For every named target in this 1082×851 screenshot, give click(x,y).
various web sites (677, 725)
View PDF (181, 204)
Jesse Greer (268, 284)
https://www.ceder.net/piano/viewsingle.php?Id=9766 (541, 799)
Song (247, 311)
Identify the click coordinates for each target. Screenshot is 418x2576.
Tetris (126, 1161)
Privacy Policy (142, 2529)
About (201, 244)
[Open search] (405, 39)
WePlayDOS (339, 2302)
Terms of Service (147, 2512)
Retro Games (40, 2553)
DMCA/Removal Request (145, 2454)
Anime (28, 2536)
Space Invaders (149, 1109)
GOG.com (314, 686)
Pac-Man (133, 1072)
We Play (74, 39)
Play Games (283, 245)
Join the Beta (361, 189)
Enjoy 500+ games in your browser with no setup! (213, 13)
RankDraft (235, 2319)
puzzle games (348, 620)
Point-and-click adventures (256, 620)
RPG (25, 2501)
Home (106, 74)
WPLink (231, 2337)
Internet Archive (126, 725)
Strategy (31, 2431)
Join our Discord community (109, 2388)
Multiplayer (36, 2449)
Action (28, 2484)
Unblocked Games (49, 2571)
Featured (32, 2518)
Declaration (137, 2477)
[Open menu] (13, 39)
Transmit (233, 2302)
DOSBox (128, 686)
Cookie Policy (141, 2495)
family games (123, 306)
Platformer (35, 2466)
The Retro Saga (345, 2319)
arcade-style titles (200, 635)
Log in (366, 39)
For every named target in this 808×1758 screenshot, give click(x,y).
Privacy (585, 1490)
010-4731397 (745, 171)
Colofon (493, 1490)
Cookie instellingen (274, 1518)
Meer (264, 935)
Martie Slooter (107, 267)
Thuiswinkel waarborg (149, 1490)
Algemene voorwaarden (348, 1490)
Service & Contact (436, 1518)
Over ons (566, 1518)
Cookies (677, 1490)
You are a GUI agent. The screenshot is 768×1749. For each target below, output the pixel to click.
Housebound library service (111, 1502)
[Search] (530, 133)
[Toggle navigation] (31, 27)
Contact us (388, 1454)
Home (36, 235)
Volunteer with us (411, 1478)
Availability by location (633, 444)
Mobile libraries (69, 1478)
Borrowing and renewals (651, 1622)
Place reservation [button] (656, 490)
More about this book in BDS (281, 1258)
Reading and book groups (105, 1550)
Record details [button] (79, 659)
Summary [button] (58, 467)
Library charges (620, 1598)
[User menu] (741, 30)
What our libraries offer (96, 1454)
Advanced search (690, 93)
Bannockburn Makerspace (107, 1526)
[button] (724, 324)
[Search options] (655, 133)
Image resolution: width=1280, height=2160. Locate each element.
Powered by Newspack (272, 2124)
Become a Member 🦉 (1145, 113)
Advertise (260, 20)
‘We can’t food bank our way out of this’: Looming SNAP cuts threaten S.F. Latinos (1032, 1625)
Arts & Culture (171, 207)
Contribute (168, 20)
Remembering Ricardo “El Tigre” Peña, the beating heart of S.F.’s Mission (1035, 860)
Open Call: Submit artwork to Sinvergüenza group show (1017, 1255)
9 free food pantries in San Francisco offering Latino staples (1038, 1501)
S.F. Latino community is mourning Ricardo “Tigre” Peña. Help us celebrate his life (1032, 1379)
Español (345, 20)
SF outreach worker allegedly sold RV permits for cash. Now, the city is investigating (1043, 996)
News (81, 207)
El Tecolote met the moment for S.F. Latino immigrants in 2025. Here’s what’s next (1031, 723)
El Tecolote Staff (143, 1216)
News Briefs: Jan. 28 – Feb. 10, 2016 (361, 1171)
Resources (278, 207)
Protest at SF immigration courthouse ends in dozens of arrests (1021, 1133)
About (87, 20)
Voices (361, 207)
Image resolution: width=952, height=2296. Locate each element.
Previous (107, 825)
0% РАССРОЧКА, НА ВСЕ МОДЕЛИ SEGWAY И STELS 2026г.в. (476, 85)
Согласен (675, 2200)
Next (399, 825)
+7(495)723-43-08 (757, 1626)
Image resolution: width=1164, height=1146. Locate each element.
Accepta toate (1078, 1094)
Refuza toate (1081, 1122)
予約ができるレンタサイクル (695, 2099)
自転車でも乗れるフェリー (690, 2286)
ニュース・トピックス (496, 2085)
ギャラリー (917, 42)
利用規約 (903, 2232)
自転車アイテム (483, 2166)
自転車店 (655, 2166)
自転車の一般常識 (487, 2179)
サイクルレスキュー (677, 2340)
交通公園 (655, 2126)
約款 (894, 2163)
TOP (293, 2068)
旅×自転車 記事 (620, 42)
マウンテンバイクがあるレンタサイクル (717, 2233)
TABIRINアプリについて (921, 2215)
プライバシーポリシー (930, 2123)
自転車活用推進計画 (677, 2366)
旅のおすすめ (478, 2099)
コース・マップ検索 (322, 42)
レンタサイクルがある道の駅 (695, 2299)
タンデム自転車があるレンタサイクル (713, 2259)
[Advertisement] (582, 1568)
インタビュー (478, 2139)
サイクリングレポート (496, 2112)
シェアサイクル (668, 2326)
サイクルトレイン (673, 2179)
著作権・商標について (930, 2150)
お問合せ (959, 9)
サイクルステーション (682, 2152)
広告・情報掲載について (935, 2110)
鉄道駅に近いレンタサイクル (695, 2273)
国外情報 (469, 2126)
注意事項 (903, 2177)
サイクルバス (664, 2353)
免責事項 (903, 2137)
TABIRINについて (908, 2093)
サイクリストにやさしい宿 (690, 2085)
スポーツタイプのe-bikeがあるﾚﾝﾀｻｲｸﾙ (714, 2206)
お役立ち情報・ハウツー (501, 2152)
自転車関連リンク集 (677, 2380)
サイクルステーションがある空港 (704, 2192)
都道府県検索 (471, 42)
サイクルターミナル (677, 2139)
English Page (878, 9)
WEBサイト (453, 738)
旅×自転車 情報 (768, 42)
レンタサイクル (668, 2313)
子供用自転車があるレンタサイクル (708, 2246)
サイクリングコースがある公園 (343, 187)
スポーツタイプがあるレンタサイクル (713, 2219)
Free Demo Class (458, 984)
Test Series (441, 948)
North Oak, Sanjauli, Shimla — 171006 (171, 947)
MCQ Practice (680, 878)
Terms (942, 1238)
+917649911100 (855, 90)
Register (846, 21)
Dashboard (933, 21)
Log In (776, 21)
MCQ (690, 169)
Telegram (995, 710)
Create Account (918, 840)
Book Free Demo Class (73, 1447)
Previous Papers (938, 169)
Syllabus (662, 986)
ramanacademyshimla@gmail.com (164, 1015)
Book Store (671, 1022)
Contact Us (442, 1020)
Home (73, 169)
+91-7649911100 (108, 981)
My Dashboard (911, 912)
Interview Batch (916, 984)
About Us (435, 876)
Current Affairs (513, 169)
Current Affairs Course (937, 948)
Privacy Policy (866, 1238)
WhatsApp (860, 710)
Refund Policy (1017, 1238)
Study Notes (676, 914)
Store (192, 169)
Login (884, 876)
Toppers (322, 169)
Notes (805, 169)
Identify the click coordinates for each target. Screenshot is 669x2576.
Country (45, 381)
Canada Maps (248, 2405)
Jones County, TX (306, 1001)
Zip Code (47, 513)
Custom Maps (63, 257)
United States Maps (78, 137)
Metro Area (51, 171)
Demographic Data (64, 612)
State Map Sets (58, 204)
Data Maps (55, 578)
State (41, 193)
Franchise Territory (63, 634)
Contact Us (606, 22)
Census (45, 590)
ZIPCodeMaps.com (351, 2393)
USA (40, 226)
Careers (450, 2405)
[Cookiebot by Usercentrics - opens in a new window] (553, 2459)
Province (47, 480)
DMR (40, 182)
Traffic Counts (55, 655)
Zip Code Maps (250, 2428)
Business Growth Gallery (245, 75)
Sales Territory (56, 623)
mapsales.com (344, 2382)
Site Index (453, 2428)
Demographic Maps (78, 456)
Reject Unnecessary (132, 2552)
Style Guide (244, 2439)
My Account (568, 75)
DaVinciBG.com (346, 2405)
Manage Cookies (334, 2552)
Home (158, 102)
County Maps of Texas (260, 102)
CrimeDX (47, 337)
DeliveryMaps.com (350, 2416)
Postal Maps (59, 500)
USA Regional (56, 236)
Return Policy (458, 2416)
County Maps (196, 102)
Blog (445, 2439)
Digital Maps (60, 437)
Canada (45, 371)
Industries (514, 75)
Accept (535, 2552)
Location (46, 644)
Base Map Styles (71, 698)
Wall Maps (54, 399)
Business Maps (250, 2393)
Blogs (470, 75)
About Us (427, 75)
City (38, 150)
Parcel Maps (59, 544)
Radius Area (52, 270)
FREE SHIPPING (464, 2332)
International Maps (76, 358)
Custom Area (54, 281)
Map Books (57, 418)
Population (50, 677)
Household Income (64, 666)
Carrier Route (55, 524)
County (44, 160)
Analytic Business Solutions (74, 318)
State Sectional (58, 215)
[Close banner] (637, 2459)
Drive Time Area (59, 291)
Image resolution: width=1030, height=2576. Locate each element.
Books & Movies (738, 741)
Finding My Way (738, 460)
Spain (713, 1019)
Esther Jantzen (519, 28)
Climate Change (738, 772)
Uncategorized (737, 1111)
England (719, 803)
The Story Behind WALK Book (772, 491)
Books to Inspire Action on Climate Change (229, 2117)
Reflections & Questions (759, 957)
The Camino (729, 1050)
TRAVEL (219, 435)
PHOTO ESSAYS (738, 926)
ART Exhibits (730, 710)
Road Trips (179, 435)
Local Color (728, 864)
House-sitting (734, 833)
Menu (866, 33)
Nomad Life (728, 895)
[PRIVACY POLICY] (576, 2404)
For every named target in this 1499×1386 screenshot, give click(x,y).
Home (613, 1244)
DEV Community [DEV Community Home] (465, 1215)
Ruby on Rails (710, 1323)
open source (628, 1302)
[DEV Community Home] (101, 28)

──────────────────────────────

▸ Instructions for the task:
Write out the data lines exactly, starting at the line that contains "Thuiswinkel waarborg (149, 1490)" and stopping after the line that contains "Place reservation [button] (656, 490)".

▸ Task answer:
Thuiswinkel waarborg (149, 1490)
Algemene voorwaarden (348, 1490)
Service & Contact (436, 1518)
Over ons (566, 1518)
Cookies (677, 1490)
You are a GUI agent. The screenshot is 768×1749. For each target below, output the pixel to click.
Housebound library service (111, 1502)
[Search] (530, 133)
[Toggle navigation] (31, 27)
Contact us (388, 1454)
Home (36, 235)
Volunteer with us (411, 1478)
Availability by location (633, 444)
Mobile libraries (69, 1478)
Borrowing and renewals (651, 1622)
Place reservation [button] (656, 490)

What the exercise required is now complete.